In einem Artikel führt eine Feministin auf, dass sie Männern gar nichts schuldet. Hier ein Auszug, der Artikel besteht nur aus solchen Auflistungen:
I don’t owe you a thing simply because I’m a broad, a chick, a girl, a gal, a chica, a lady, a member of the fair sex, a skirt, a pair of tits and ass, borne from Adam’s rib — in other words, a woman.
I don’t owe you a smile on your cue to brighten up your day because your inability to regulate your own emotions, that you now hold me responsible for, was always dismissed as “boys will be boys.”
Ich fand einen Kommentar dazu gar nicht schlecht:
Interesting, but sadly typical hateful, and misandry laced rant. Christina, I hate to burst your bubble in the middle of your faux righteous indignation, but if you feel the need to tell us everything you do not owe men or try to convince us how much contempt you have for the types of men you describe, then the only thing you will accomplish is to invalidate your point and your own feelings about it by making yourself look just like every other person who complains about a problem yet lacks the courage to really do anything about it.
Hate in any form never inspires change. Neither does displaying your anger in such an unproductive way as you have done here. Ok you hate the men that have done you wrong. We get it . I am sure you have made your disdain for those types of men quite clear long before you wrote this article. All this article serves to accomplish now is to beg for the validation of those within your own echo chamber. Nothing more. Your words are not likely to bring about the changes you wish to see nor are they likely to shame the types of men you describe into changing their behavior towards you. In fact you will probably end up drawing more of that aggression to you.
As a man, who is happily married and has been for 8 years, I can tell you honestly, that I do not care how you feel, or what you think, and neither does a lot of truly strong women out there, like my wife. So you have had to deal with some negative people in your life and continue to have to deal with them. So what. Everyone deals with those types of people be they men or women. If you think an article in which you complain and whine about what you do not owe men and what you dislike about them is going to do anything but get the accolades of your echo chamber, then you are deluding yourself. The bottom line is if you want things to change, then you have to be the change you wish to see. If all you can do is complain from your computer vomiting forth articles like this one, then you do not deserve to be treated any differently than the ways you have described in which you have apparently been mistreated in the past.
I do not expect you to owe me or any man anything, yet we do not owe you anything either.

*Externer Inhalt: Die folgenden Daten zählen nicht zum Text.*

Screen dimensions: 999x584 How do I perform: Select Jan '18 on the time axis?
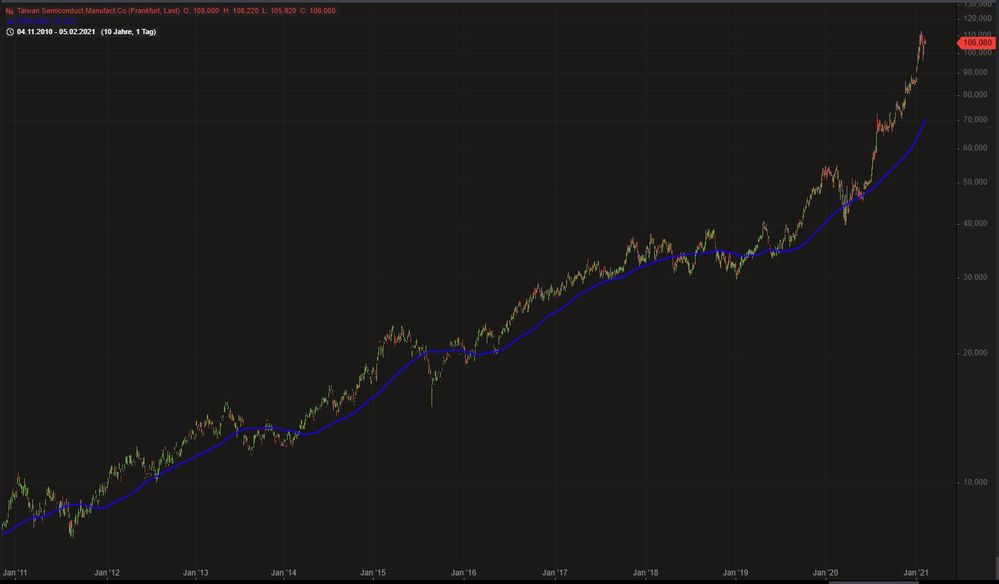646,573
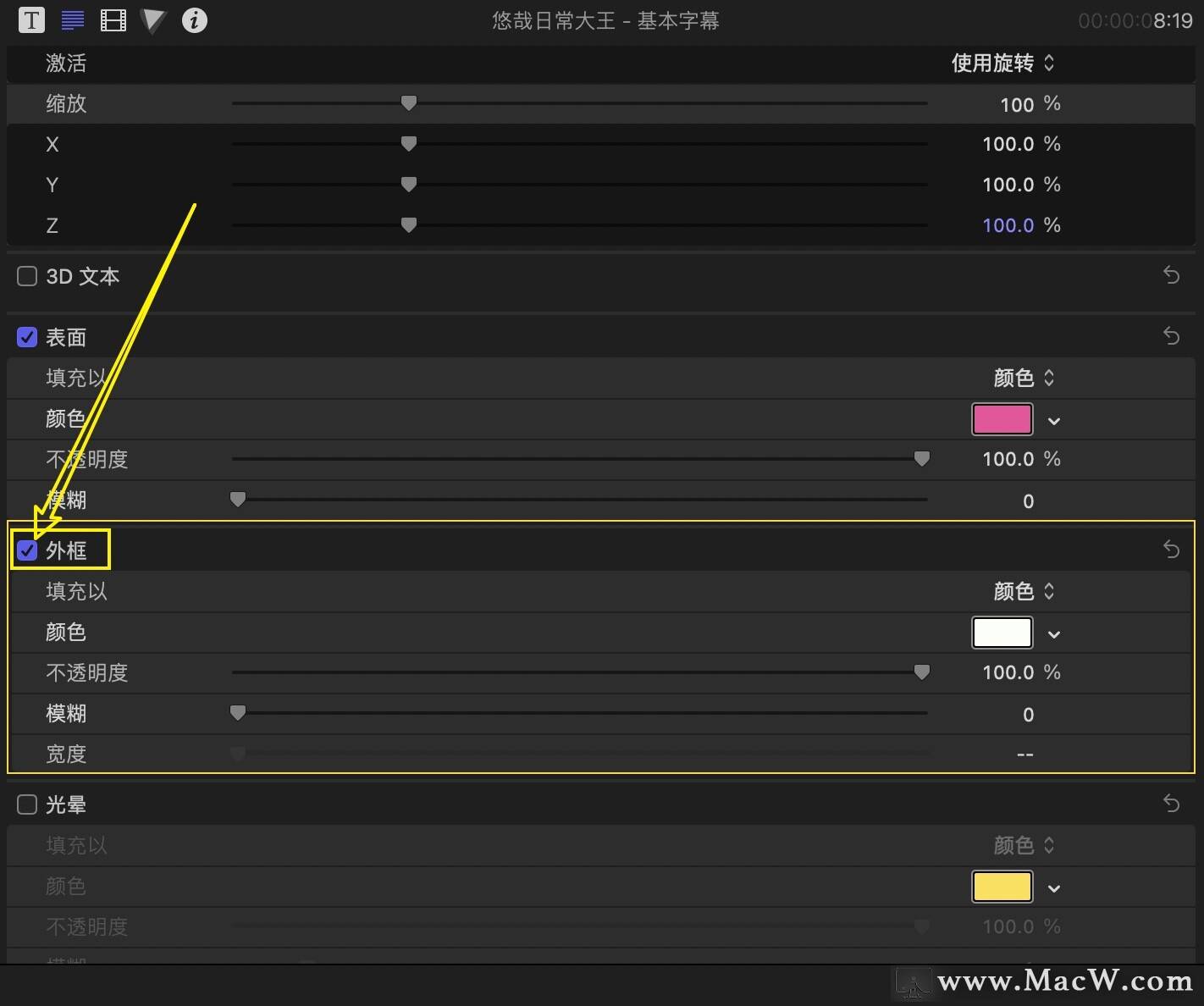Open the Color inspector triangle icon

pos(153,20)
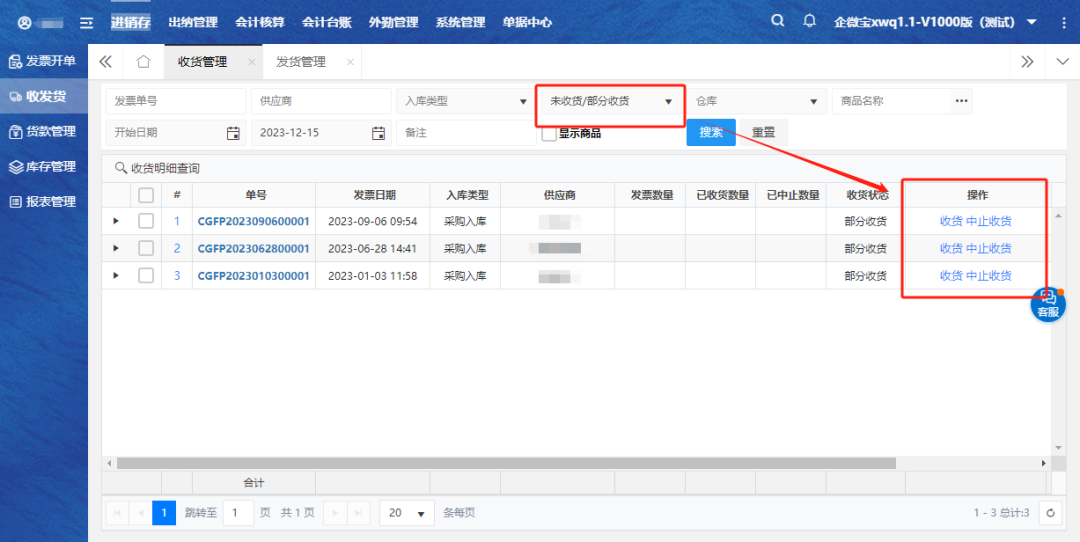Check the select-all checkbox in table header
Image resolution: width=1080 pixels, height=542 pixels.
tap(146, 195)
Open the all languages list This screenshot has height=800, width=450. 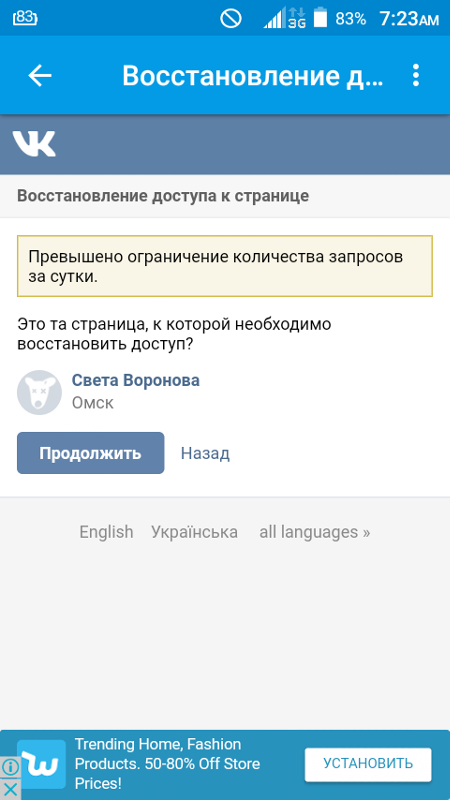click(x=315, y=532)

So either keep crying about and complaining about it, or put on your big girl panties and your marching boots and get out there and make your voice really heard, by putting action to your words. Otherwise you aren’t deserving of support, much less anyone’s attention.
Das alte Prinzip: Sich beschweren und hoffen, dass die anderen etwas ändern bringt wenig. Man muss im Endeffekt etwas machen, damit eine Änderung eintritt. Männer schulden ihr eben eben so wenig etwas, wie sie Männer etwas schuldet.